Des craintes justifiées, qui se sont malheureusement muées en réalité puisque plusieurs préfectures ont mis en place des mesures sanitaires pour faire face à la recrudescence de l’épidémie. A Bordeaux ou encore à Marseille, des arrêtés préfectoraux obligeaient, jusqu’au 22 septembre, les bars et les restaurants à fermer à 23h00 en plus du port du masque obligatoire dans toute la ville. Il était alors interdit de consommer debout, un vrai coup dur pour les propriétaires de débits de boisson qui avaient moins soufferts jusque-là contrairement à leurs homologues de la restauration. Des mesures déjà devenues obsolètes puisque le 23 septembre, le gouvernement, par l’intermédiaire d’Olivier Véran, Ministre des Solidarités et de la Santé, a annoncé la fermeture totale des bars et des restaurants à Marseille ! Une décision incompréhensible pour les professionnels du secteur représentés par Bernard Marty, Président Général de l’UMIH (l’Union des métiers et des industries de l’Hôtellerie-Restauration) :
« Les mesures sont brutales, imprécises et n’ont fait l’objet d’aucune concertation. J’ai demandé au préfet Christophe Mirmand des explications. Les mesures s’appliquent-elles à compter de samedi (26 septembre) ou de lundi (28 septembre)? Sur quel territoire géographique exactement ? Jusqu’à quand ? Quelles mesures vont être prises pour nous soutenir ? Il est clair que nous sommes montrés du doigt et que la réaction des professionnels va être sévère. Donc nous attendons des réponses, à commencer de la date exacte d’entrée en vigueur. Après, nous agirons »
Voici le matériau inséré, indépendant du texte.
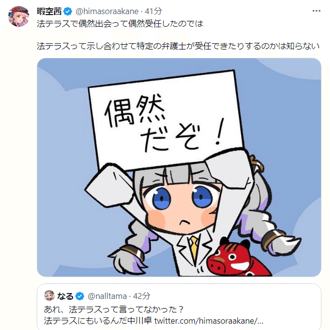Image resolution: width=330 pixels, height=330 pixels.
Task: Click quoted text あれ、法テラスって言ってなかった？
Action: coord(114,309)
Le monde de la restauration consterné
Les nouvelles mesures du 23 septembre ont été accueillies avec colère par les professionnels de la restauration qui ont le sentiment d’être punis comme le confiait Frédéric Jeanjean, président de l’UMIH des Bouches-du-Rhône, au journal « La Provence » :
« Non, mais vous vous rendez compte ? Nous sommes une nouvelle fois pointés du doigt. Comme si on était responsable de ce qui se passe. Comme si nous étions la peste de 1720 et qu’à Marseille on jette les cadavres par les fenêtres. Mais les morts, c’est parmi nous qu’ils vont être très bientôt si nous devons fermer une nouvelle fois »
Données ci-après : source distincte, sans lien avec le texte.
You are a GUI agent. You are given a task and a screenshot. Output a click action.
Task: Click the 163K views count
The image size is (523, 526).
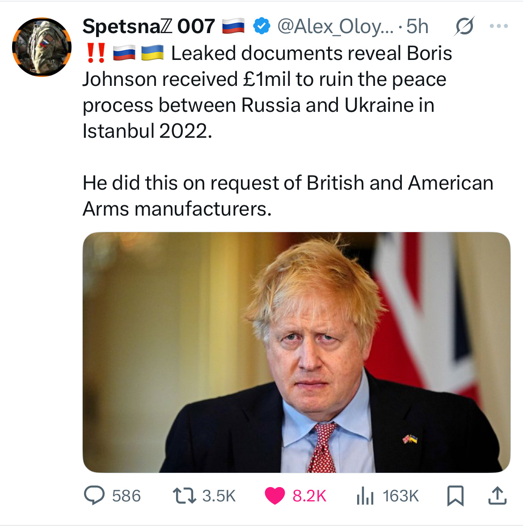pos(401,496)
Des propos corroborés par le chef le plus connu de France : Philippe Etchebest. Figure de la gastronomie française, ce chef, étoilé par le célèbre Guide Michelin, est devenu le porte-parole des restaurateurs auprès des médias et du gouvernement pendant le confinement. Il s’était entretenu, par visioconférence, avec le Président de la République Emmanuel Macron à la fin du mois d’avril. Lors de cette réunion, il avait demandé l’appui des assurances. Cinq mois plus tard, la réponse du gouvernement est toujours attendue :
« On n’a pas vraiment eu de réponse de l’État. On a été écoutés, mais on n’a pas été entendus. Il y a le chômage partiel certes, mais il était indispensable. Le prêt garanti par l’État, très bien, ça permettait d’avoir des liquidités rapidement mais il va falloir le rembourser comme les reports de charges […] Ce serait terrible de devoir fermer de nouveau… Je ne peux pas le croire. Si le gouvernement le fait, ce serait du suicide, un carnage… »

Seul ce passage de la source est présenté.